Not trying to make anyone mad here... But as for brian losing 4 out of 6... I did lose one and it was my own fault.


----------



## CLUSTER ONE (Aug 2, 2006)

I also rembeber you being almost certain you wouldn't lose any just becasue it was you. I don't know how you think this is sucssess though as your one p down 4 weeks in. That's not abnormal, but being 4 weeks in isn't sucssess. I had p's taken out a couple YEARS later. Sucsess is measured in years not mere weeks.

You have shown you have some capability of listening as im almost certain if you went the way you originally wheregoing you would have probably crashed your 55g tank with 2 redbellies as you were not planning to get extra incase of any cannibilism


----------



## Brian762 (May 18, 2010)

ksls said:


> And the old Dolphinswin emerges, 4 weeks is nothing to brag about my friend. I also remember you telling another member how stupid they were for allowing their fish to get eatten and guess what happened to yours!!
> 
> This is not an attack on you by any means, its a reminder to watch what you say and how you come across to ppl. Choose your words carefully.


thanks K!!!


----------



## Sacrifice (Sep 24, 2006)

Dolphinswin said:


> Not trying to make anyone mad here... But as for brian losing 4 out of 6... *I did lose one and it was my own fault*.


Hey Dolphinswin I'll give you a little props for making at least 4wks that's further then I actually expected.







But definitely not something to run bragging about just yet.

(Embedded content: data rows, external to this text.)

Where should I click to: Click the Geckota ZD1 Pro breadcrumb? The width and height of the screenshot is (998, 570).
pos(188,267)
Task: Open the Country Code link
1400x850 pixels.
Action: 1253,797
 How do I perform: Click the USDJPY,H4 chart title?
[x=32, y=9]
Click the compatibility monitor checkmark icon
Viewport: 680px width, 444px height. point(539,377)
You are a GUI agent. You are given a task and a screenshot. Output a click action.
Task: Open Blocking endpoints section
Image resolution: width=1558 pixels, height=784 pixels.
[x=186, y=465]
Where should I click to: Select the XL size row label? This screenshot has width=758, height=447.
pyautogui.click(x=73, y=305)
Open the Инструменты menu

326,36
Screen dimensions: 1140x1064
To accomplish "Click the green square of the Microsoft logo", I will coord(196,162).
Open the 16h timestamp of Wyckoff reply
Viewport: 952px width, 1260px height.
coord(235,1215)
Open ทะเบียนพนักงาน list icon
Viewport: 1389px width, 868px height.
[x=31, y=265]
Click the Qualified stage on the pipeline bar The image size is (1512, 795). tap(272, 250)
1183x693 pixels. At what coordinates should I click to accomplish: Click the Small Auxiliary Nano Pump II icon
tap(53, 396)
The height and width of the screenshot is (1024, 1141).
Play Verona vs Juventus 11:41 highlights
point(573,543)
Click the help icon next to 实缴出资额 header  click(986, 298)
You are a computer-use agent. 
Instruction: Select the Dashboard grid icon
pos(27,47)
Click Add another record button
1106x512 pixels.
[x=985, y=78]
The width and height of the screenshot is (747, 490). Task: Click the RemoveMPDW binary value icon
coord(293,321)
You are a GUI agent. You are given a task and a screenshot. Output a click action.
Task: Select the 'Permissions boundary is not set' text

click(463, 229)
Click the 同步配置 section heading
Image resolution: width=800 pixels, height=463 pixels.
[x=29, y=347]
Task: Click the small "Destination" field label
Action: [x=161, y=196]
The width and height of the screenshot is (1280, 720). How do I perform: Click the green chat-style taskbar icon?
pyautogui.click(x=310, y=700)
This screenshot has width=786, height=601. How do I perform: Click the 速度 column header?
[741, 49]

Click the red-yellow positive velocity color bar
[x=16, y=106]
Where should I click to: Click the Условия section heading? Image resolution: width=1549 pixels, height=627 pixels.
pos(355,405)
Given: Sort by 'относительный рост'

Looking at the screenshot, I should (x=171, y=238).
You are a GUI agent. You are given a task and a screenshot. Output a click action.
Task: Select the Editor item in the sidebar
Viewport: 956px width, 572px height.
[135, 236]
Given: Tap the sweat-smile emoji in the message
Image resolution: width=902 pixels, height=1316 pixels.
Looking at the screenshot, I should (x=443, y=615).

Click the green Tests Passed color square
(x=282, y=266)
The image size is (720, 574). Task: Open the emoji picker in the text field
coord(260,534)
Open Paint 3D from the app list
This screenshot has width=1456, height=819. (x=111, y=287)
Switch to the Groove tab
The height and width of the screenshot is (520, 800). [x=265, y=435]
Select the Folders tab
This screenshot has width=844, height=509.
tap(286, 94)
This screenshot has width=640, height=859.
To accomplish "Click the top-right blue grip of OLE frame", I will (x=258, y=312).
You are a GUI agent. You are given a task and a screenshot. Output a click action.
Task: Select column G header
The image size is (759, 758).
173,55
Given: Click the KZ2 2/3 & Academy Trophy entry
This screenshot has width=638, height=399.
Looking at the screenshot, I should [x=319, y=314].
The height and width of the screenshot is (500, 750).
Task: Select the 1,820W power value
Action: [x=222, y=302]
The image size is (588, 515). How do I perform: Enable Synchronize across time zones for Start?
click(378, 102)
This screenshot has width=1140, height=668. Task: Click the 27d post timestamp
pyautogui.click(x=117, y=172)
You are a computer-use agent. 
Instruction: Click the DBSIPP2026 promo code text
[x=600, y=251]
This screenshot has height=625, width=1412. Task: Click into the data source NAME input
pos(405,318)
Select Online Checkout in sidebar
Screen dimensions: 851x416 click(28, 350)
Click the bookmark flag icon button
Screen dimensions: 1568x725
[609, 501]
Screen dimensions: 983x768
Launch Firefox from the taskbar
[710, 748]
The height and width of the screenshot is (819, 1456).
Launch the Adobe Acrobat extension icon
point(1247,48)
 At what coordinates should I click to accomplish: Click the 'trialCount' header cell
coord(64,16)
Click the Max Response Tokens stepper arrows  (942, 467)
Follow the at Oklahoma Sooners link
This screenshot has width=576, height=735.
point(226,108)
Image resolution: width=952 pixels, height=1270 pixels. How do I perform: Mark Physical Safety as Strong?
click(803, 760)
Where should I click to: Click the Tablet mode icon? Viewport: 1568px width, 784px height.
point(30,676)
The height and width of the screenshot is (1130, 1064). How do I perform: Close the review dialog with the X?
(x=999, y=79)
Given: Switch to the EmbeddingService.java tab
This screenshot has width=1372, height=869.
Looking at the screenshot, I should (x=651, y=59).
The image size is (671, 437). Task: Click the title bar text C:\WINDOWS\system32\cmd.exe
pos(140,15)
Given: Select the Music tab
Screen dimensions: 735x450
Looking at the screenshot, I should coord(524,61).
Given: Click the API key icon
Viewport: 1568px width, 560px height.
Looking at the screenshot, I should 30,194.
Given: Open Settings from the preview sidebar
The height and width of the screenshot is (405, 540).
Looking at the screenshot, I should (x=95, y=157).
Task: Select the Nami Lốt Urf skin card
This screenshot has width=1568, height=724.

Stick with it man and try not to start too many threads like this or ppl are never going to respect you around here.

The others are right in saying that this threads smells like the old Dolphinswin. We want to start respecting you, but comon man stop "trying" to throw crap in our faces and we may eventually respect you. 4wks is not much of an accomplishment. A few post above me you clearly state that you lost a P and it was YOUR fault. Personally man, I wouldn't have started a thread like this knowing that it was your fault that one of your Ps died within 4wks.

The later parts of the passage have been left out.